Fixing Bias in AI Systems

AI models are as good as the algorithms and data they are trained on. When an AI system fails, it is usually due to three factors; 1) the algorithm has been incorrectly trained, 2) there is bias in the system’s training data, or 3) there is developer bias in the model building process. The focus of this article is on the bias in training data and the bias that is coded directly into AI systems by model developers.

Developer Bias
"I think today, the AI community at large has a self-selecting bias simply because the people who are building such systems are still largely white, young and male. I think there is a recognition that we need to get beyond it, but the reality is that we haven’t necessarily done so yet." – Grady Booch, IBM’s Chief Watson Sciences
Developer bias is a product of the lack of diversity in data teams. Socially responsible organizations recognize the need to change this dynamic and are engaged in a sustained effort of engaging underrepresented communities to increase diversity in their data teams. This effort will take time. In the meantime, another way to address the default value system that is being inherited by AI systems is for the technology industry to adopt a universal ethical framework for AI.
An AI Ethical Model Framework
A big reason why an Ethical Model Framework AI has not yet been established is that there is no consensus on whose values and ethics systems should be used to build one.

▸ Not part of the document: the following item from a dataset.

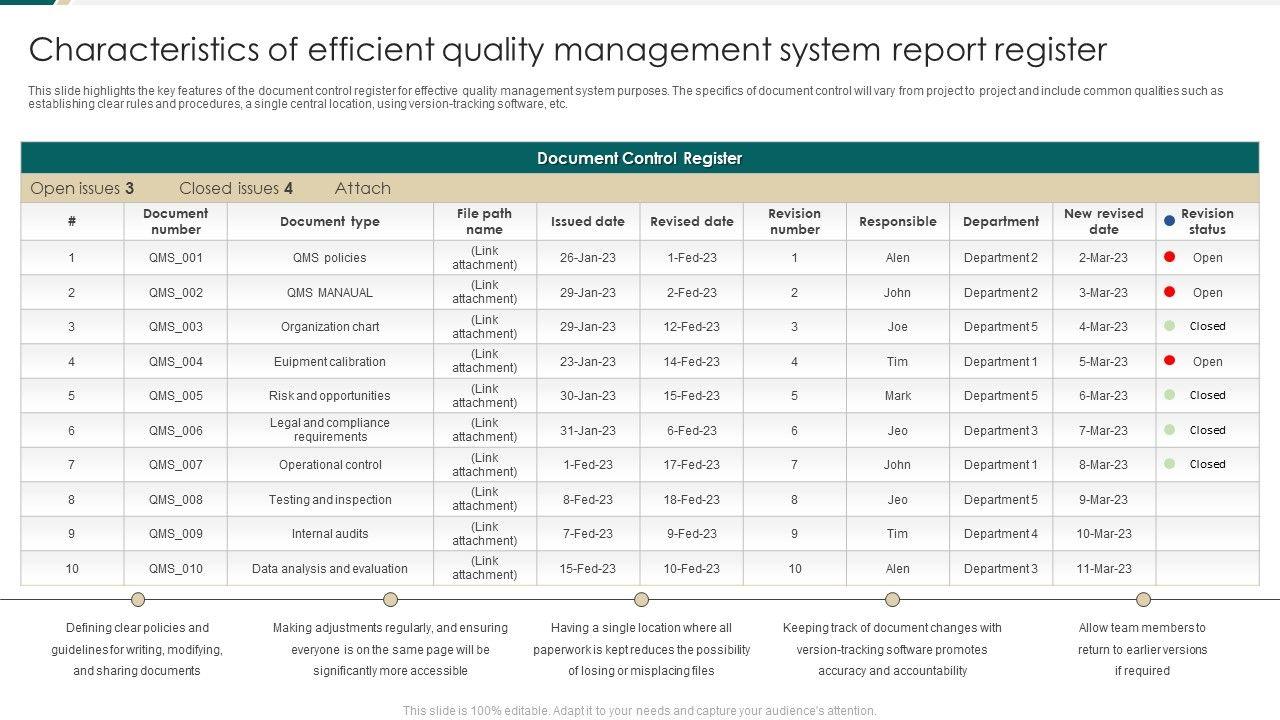Click the empty status cell for QMS_010
Screen dimensions: 1280x720
1207,569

So why not let the model build its own ethical framework? This counter intuitive notion is exactly what IBM’s Murray Campbell suggests through the use of inverse reinforcement learning . Inverse reinforcement learning involves letting the system learn how people behave in various situations so that it can figure out what people value, allowing the model to make decisions in line with our underlying ethical principles. This solution is counterintuitive, but it also gives models the ability to update belief systems with us. In an everchanging world, this is should be feature in all AI systems.

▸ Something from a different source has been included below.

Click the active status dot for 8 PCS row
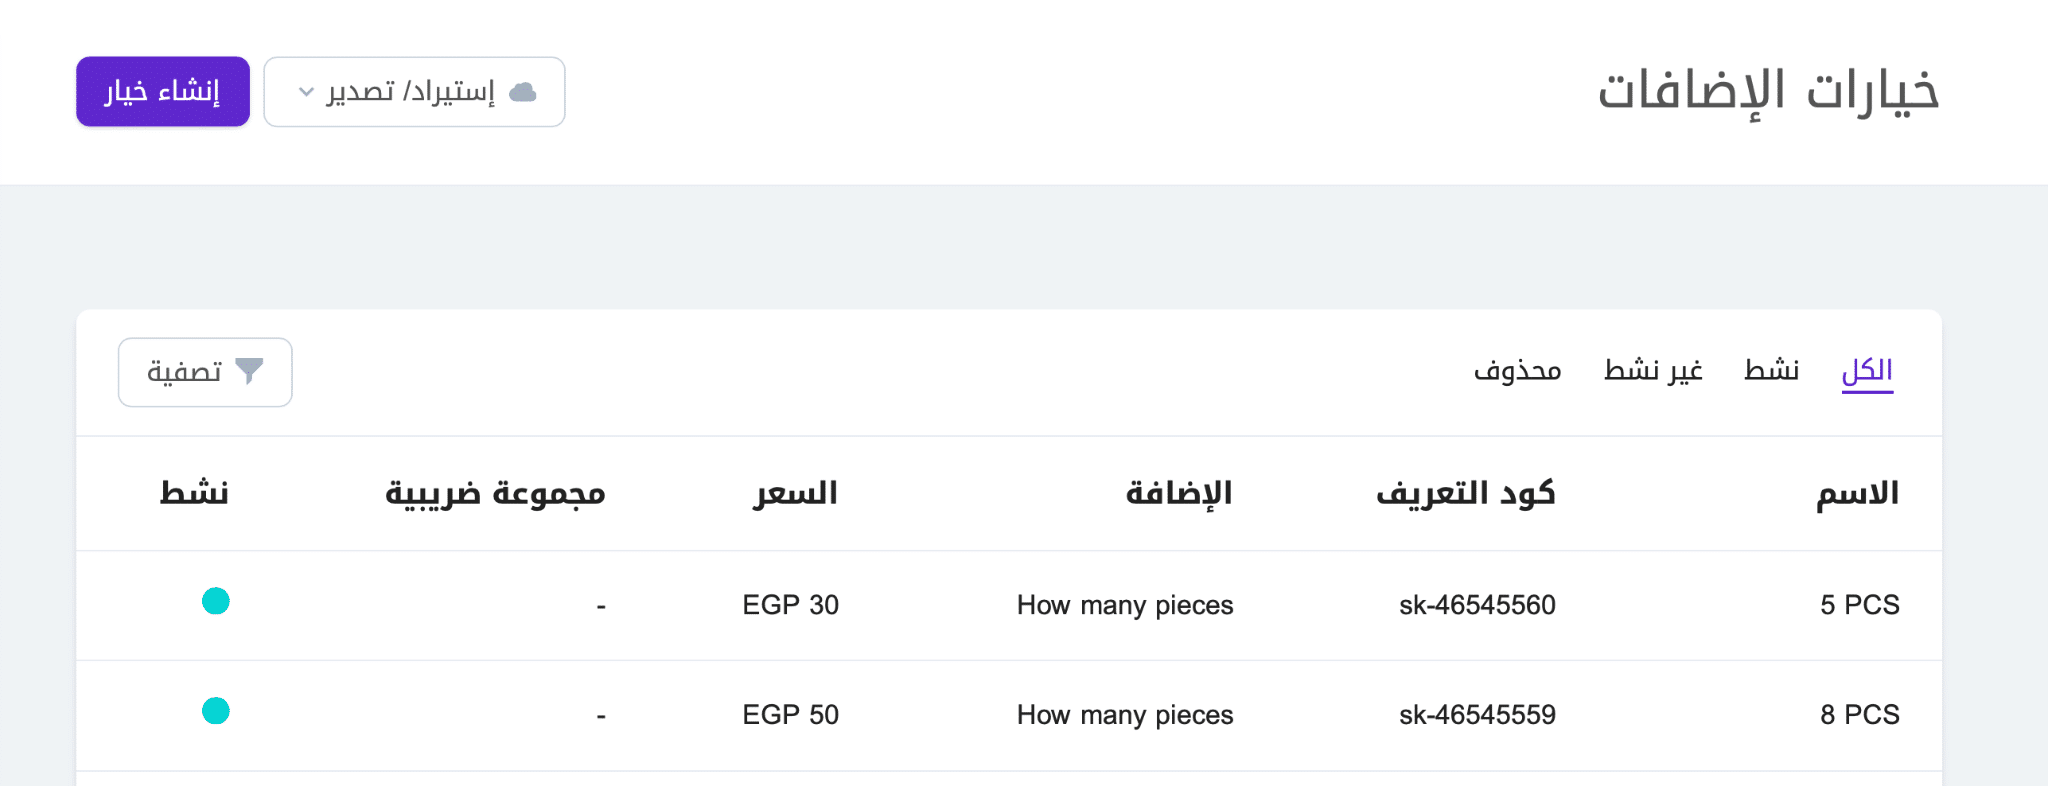The height and width of the screenshot is (786, 2048). pyautogui.click(x=215, y=713)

How Bias Creeps Into AI Model Building
Supervised learning algorithms rely on humans to do the labeling, which is a step in the model building process that can introduce human bias into systems. There may also be a subject matter expert informing the learning system along the way. That subject matter expert is also inputting their own biases when providing input.
A technique that can eliminate these bias injecting steps out of the AI system building process is unsupervised learning. Unsupervised learning uses unlabeled data to train a system with little to zero human intervention, learning from its environment through interacting with it. This goes a long way in reducing the opportunity for bias to seep into the model.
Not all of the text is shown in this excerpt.